(Raw records)
::::::::::

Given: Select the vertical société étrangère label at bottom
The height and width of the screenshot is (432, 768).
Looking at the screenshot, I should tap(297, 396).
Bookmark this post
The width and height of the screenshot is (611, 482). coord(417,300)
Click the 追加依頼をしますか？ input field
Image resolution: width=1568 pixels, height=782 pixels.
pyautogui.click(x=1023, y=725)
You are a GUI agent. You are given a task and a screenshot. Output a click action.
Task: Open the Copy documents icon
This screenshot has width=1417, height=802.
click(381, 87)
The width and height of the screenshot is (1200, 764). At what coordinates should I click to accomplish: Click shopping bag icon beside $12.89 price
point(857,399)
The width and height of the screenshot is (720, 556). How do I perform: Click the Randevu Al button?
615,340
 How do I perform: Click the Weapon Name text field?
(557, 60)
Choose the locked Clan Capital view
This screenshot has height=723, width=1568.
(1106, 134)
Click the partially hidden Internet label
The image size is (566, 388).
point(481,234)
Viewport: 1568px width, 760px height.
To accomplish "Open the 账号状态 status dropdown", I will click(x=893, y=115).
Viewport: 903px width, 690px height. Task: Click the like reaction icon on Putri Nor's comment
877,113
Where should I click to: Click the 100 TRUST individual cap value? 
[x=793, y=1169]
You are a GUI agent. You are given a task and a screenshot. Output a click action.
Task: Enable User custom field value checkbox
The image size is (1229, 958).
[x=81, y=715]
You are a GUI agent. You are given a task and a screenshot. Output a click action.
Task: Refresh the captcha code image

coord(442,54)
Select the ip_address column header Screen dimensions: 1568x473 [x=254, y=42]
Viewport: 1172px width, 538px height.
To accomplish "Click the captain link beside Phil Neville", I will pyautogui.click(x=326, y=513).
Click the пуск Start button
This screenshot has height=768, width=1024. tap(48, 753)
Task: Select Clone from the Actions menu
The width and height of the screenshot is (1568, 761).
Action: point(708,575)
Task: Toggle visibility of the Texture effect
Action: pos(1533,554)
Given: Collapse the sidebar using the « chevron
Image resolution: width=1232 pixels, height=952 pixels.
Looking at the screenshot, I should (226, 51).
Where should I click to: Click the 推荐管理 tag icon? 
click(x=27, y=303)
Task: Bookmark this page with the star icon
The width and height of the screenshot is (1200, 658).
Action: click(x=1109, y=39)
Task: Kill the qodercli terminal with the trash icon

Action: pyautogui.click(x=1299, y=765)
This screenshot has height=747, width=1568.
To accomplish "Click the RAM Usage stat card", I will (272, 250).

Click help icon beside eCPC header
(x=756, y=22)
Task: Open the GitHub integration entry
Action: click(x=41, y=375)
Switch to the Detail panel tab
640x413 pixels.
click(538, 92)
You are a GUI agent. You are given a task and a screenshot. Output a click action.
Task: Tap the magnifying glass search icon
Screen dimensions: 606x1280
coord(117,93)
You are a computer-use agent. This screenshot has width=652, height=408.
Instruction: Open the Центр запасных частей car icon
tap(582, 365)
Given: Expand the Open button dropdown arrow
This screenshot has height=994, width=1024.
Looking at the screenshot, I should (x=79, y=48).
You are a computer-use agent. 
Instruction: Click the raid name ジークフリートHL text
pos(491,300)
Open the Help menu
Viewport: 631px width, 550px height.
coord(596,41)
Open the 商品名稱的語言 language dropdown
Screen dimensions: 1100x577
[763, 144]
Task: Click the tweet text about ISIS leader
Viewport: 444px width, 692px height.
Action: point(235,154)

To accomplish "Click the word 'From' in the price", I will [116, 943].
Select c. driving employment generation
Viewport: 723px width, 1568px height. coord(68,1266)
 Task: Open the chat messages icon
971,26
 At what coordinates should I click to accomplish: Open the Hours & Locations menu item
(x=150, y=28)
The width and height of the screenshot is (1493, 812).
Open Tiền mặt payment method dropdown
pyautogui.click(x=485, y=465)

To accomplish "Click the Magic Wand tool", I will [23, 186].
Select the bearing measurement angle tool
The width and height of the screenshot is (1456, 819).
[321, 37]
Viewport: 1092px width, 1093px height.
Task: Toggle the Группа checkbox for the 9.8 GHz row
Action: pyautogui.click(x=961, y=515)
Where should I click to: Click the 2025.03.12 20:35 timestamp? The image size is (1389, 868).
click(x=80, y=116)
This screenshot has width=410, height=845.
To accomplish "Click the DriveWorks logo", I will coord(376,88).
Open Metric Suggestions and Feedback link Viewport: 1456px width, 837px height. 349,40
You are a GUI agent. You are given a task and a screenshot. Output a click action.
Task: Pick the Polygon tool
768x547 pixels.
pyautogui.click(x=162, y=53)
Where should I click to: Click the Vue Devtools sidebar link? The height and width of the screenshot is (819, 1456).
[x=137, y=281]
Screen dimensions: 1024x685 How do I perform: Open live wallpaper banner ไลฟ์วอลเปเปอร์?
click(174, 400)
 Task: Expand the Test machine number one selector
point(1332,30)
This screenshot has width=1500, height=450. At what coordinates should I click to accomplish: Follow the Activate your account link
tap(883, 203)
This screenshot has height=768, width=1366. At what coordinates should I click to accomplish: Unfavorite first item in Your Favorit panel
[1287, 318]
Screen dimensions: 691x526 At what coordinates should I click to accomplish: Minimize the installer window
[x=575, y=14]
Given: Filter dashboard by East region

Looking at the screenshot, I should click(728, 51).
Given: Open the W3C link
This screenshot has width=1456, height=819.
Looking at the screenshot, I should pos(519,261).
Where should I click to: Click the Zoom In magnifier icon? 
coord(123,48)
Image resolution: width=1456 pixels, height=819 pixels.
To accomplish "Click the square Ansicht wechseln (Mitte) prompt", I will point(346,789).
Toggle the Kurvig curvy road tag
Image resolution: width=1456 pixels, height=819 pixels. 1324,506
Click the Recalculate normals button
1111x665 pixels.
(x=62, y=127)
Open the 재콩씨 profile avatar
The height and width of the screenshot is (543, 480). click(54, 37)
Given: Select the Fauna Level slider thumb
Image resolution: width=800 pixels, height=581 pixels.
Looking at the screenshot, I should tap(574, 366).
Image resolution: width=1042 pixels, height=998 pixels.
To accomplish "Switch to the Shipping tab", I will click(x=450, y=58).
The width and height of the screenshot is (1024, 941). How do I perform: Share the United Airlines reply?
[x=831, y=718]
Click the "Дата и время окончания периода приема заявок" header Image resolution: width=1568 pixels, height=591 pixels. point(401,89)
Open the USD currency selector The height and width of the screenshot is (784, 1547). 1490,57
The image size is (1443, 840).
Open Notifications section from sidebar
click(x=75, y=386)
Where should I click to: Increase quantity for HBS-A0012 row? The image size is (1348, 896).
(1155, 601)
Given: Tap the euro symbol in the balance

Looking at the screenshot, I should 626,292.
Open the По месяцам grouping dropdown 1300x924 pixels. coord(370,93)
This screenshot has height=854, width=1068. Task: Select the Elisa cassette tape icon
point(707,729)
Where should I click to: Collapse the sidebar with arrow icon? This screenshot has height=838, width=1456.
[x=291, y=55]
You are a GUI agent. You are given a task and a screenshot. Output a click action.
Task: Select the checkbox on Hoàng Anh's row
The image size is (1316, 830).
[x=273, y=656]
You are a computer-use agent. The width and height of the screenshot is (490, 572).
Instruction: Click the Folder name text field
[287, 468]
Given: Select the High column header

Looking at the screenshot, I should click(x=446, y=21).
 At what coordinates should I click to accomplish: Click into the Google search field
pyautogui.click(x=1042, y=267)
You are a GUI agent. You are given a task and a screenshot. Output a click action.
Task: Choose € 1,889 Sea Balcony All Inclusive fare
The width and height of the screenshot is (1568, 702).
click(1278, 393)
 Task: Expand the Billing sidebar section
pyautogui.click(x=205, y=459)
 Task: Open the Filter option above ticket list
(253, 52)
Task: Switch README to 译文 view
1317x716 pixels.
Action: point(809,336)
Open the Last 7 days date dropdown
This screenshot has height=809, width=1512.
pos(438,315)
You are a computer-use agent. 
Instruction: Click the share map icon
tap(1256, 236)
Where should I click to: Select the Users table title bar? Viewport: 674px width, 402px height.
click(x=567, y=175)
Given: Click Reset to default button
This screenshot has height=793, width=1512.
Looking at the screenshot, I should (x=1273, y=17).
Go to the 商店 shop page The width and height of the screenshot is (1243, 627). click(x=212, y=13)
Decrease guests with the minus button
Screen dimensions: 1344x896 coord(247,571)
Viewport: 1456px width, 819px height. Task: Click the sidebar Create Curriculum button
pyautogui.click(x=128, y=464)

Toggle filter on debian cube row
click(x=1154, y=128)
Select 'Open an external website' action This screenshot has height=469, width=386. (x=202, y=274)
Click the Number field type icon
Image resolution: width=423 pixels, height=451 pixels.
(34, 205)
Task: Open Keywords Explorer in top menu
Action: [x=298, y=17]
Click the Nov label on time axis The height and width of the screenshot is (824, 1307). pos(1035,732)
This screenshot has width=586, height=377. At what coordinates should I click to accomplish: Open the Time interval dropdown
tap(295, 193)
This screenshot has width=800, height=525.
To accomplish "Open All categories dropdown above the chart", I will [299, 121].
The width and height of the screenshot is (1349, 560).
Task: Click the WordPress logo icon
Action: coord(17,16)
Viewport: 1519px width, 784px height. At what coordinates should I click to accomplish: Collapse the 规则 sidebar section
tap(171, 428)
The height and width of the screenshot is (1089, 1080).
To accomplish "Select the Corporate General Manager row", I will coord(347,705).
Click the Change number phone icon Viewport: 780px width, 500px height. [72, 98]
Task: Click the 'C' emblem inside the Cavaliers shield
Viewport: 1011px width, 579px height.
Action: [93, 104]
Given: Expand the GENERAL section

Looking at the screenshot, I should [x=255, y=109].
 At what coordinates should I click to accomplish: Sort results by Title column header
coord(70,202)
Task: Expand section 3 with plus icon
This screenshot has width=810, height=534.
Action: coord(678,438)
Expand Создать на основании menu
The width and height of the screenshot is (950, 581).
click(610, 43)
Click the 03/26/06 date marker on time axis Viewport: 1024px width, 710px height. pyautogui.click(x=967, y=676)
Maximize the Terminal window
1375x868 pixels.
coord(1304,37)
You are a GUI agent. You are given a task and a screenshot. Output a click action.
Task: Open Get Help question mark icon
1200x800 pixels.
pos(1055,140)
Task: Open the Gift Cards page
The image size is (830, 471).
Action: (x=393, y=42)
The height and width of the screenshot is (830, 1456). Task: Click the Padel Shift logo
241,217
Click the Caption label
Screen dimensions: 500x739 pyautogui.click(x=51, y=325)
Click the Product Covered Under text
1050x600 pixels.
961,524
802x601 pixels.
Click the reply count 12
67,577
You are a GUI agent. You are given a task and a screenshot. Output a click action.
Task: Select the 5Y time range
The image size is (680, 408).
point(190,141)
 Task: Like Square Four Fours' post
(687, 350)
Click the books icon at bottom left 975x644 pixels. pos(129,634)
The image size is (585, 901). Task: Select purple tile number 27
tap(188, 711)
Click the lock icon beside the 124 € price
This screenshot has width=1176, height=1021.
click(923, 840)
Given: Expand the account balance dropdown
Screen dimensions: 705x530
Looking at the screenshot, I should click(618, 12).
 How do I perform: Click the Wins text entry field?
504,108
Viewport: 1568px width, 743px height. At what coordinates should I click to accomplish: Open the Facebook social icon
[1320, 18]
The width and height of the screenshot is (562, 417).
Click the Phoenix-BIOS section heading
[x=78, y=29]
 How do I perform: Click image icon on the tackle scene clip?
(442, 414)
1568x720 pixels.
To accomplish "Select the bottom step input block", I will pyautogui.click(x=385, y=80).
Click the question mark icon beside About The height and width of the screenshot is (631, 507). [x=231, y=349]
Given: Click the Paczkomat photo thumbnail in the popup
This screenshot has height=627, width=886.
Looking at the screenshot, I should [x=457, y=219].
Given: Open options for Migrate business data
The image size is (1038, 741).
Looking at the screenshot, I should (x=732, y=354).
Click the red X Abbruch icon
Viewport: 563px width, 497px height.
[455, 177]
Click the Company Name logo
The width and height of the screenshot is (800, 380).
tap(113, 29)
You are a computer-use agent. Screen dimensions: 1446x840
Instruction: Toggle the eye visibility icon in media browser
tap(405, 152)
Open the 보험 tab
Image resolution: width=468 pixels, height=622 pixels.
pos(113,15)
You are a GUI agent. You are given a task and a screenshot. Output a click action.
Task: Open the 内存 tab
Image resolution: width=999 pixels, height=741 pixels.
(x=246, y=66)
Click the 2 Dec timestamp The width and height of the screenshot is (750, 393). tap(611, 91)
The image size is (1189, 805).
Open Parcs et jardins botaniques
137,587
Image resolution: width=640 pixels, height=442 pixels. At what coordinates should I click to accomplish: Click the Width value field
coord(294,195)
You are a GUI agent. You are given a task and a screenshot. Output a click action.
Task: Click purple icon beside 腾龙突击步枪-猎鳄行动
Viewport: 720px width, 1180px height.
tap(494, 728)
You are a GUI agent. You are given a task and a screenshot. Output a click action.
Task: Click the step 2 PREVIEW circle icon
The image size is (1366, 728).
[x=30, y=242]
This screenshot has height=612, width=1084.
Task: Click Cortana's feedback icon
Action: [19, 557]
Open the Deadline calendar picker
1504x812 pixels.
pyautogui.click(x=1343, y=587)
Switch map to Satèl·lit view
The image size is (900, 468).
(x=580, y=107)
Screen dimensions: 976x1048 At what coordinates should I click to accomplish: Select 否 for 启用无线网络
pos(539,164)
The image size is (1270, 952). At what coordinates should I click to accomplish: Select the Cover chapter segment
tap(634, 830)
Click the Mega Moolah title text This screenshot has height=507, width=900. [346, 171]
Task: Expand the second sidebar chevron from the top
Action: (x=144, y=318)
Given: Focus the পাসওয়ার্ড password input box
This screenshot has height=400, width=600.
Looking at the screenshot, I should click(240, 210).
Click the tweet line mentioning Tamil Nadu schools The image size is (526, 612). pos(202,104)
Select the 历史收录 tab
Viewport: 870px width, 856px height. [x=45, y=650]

::::::::::

Format the lines of the records as a Markdown table with the columns Row and Line, starting at the line that contains "Task: Expand the Test" and ending at the line that contains "point(707,729)". Leave out blank lines.

| Row | Line |
|---|---|
| 1 |  Task: Expand the Test machine number one selector |
| 2 | point(1332,30) |
| 3 | This screenshot has width=1500, height=450. At what coordinates should I click to accomplish: Follow the Activate your account link |
| 4 | tap(883, 203) |
| 5 | This screenshot has height=768, width=1366. At what coordinates should I click to accomplish: Unfavorite first item in Your Favorit panel |
| 6 | [1287, 318] |
| 7 | Screen dimensions: 691x526 At what coordinates should I click to accomplish: Minimize the installer window |
| 8 | [x=575, y=14] |
| 9 | Given: Filter dashboard by East region |
| 10 | Looking at the screenshot, I should click(728, 51). |
| 11 | Given: Open the W3C link |
| 12 | This screenshot has width=1456, height=819. |
| 13 | Looking at the screenshot, I should pos(519,261). |
| 14 | Where should I click to: Click the Zoom In magnifier icon?  |
| 15 | coord(123,48) |
| 16 | Image resolution: width=1456 pixels, height=819 pixels. |
| 17 | To accomplish "Click the square Ansicht wechseln (Mitte) prompt", I will point(346,789). |
| 18 | Toggle the Kurvig curvy road tag |
| 19 | Image resolution: width=1456 pixels, height=819 pixels. 1324,506 |
| 20 | Click the Recalculate normals button |
| 21 | 1111x665 pixels. |
| 22 | (x=62, y=127) |
| 23 | Open the 재콩씨 profile avatar |
| 24 | The height and width of the screenshot is (543, 480). click(54, 37) |
| 25 | Given: Select the Fauna Level slider thumb |
| 26 | Image resolution: width=800 pixels, height=581 pixels. |
| 27 | Looking at the screenshot, I should tap(574, 366). |
| 28 | Image resolution: width=1042 pixels, height=998 pixels. |
| 29 | To accomplish "Switch to the Shipping tab", I will click(x=450, y=58). |
| 30 | The width and height of the screenshot is (1024, 941). How do I perform: Share the United Airlines reply? |
| 31 | [x=831, y=718] |
| 32 | Click the "Дата и время окончания периода приема заявок" header Image resolution: width=1568 pixels, height=591 pixels. point(401,89) |
| 33 | Open the USD currency selector The height and width of the screenshot is (784, 1547). 1490,57 |
| 34 | The image size is (1443, 840). |
| 35 | Open Notifications section from sidebar |
| 36 | click(x=75, y=386) |
| 37 | Where should I click to: Increase quantity for HBS-A0012 row? The image size is (1348, 896). |
| 38 | (1155, 601) |
| 39 | Given: Tap the euro symbol in the balance |
| 40 | Looking at the screenshot, I should 626,292. |
| 41 | Open the По месяцам grouping dropdown 1300x924 pixels. coord(370,93) |
| 42 | This screenshot has height=854, width=1068. Task: Select the Elisa cassette tape icon |
| 43 | point(707,729) |